What really happens at the NFL draft
I had the rare opportunity to do what most Americans take for granted each April, to sit and watch the NFL draft. Bill Thompson had passed a tape of the 2001 ESPN coverage to Phil Jones, and some 12 months after the actual event, I had the chance to be as surprised as anyone when the Falcons traded up to take Michael Vick.
Something that had always made me wonder each year, was why it took 15 minutes for each team to make their pick. I mean, how long does it take to decide on someone you have been planning for months amongst your own staff? Cue note to Gary Botteley here for why he takes ten minutes each round in the Fantasy League draft to note everyone else's picks and then draft someone who's retired!

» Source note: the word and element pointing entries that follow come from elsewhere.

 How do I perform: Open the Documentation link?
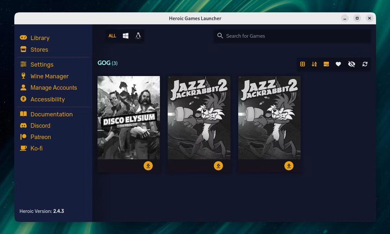pos(51,114)
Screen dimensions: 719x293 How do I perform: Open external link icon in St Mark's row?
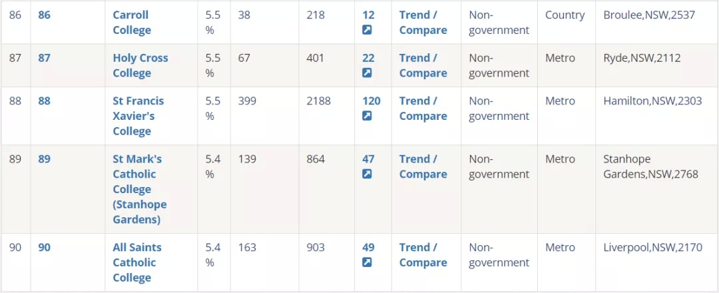[x=367, y=174]
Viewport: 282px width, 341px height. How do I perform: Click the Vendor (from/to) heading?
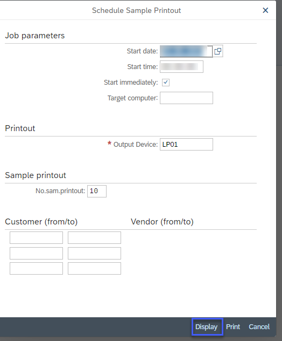[162, 222]
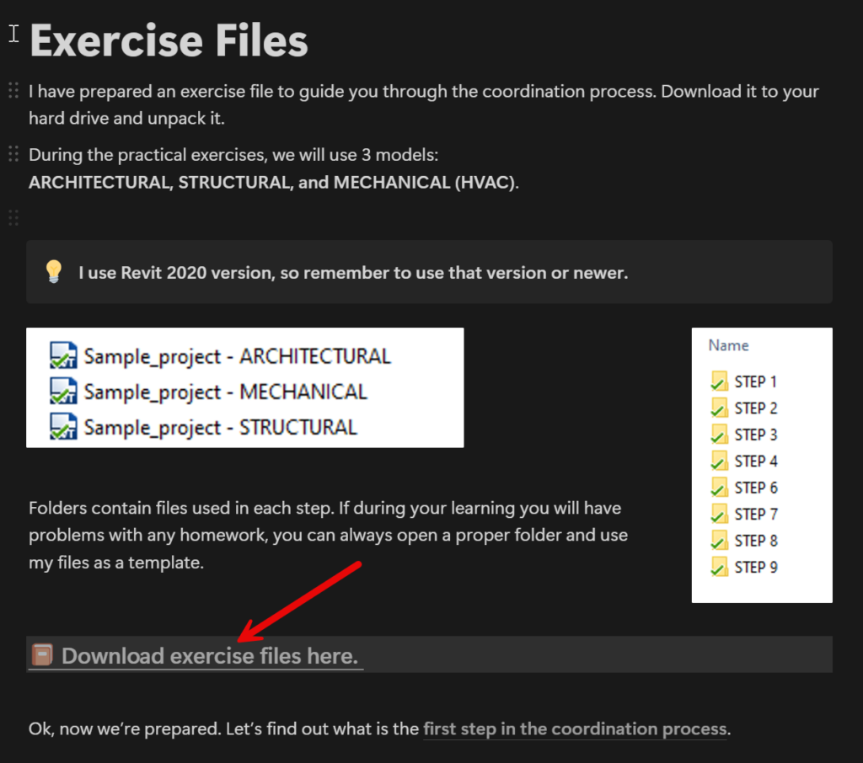Open the 'Download exercise files here.' link
This screenshot has height=763, width=863.
click(x=209, y=656)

Only on watching the draft did I realise. You need 15 minutes for everything to happen after each pick. The player, if he's there in New York, needs to pose for pictures with Paul Taglibue, with his family and agent, Mel Kiper Jr and Joe Theismann need to spend five minutes arguing over whether the pick is a good one or not, the Jets fans in the audience need to boo regardless, and then an interview has to take place with the player himself. Then and only then, can Chris Berman and cohorts spend 60 seconds guessing who the next pick will be and the whole process can repeat itself.
Something David Stern, the commissioner of the NBA needs to realise, is that he should not pose for pictures with NBA draft picks. He is about five foot nothing and the average NBA center is around seven foot. Pity the poor photographer who has to get that shot together - "err David, can you climb up another rung for me please?"
No such problems in the NFL - Paul Tagliabue is about 6-5 himself and can look most of the picks in the eye. Hence we now find out why Doug Flutie was overlooked by most NFL general managers in the 1980s - the embarrassing picture.
What I can't understand, is why every offensive lineman picked has a mother who's about 5-5, a father who's normal size, but a sister who is about ten times bigger and wider than he is. Why didn't they draft her? You could fill your team's need as left guard, left tackle and tight end in one go with the size of some of the women who appeared on stage in the 2001 draft. Of course they have to be there - well, are you going to tell them they can't?
Watching the agent hang around trying to look important is always fun, I spotted Leigh Steinberg, reputed source for the character Jerry Maguire, almost sober in one pick. It's usually easy to spot the agent too - he's the white guy in the suit behind everyone else.
Mel Kiper really is someone you wouldn't want to get stuck in a lift with. Apart from the fact that his permed hairstyle wouldn't leave much space, Kiper is one sad dude. Two days after the 2002 NFL draft, he published his predictions for the 2003 event. The fact that Ceri Dovey wanted to be the UK version of Kiper is testimony enough and Bucs UK FFL owners know how little Ceri actually knew when it came down to it in the 2000 FFL draft.
Rivaling Kiper's hairstyle is Joe Theismann's trusty wig, Rusty. A ten-year TV veteran, Rusty takes offense to anything Kiper says, hence if the latter thinks Dick Butkus was a great selection, Theismann and his hair immediately declare he's a bust. ESPN's NFL pundit Chris Mortensen sits there pretending to look smug when he's only got one pick right in the first ten, and Chris Berman looks more and more each year like he's eaten all the pies and had a pizza or two to go with them.
Three hours into the draft and Tagliabue has got bored with reading a few names out and posing for pictures and retires to the bar. His deputy Gene Washington takes over and the draft definitely moves into second gear. ESPN start trotting out their second string reporters including one, Vinny Cerato, who looks like Stephen Gateley from Boyzone and is about as big a prat as him too.
The Jets fans are busying booing the fact their team has just traded one first round pick for ten more in future years, trying desperately to rival the Eagles' fans who were bussed all the way to New York in 1999 just to jeer at the selection of Donovan McNabb. Hindsight anyone?
ESPN have now moved on to interviewing various NFL coaches on their selections by video link. "He's just who we wanted" says Mike Holmgren. "We really couldn't believe he was still there" said Matt Millen. Why can't someone just once, stand up and say something like "I really didn't know who to pick so I stuck a pin in the wall"? Or even better, "we were going to take Joe Blow from Wichita State but those ****ers from Pitsburgh took him first"? This happens all the time at the FFL draft.
Into the second day of the draft and Berman's not even there. Mike Torico is running the second day of the draft for ESPN and only the serious die-hards are watching now. The Jets fans have even stopped booing their team's sixth-round selection of Darth Vader out of Empire State University, and Theismann's wig has resorted to dropping fake dandruff on Kiper's shoulders. The only excitement now is the player who will be picked last and become that year's "Mr.Irrelevant". He gets a ton of free publicity, accolades and recognition. Bummer for the guy picked just in front of him I reckon.
The NFL draft can really be summed up is that it is televised solely for the average American to sit in front of his TV with tons of beer, popcorn and pretzels slagging off his team. Like they would really need an excuse?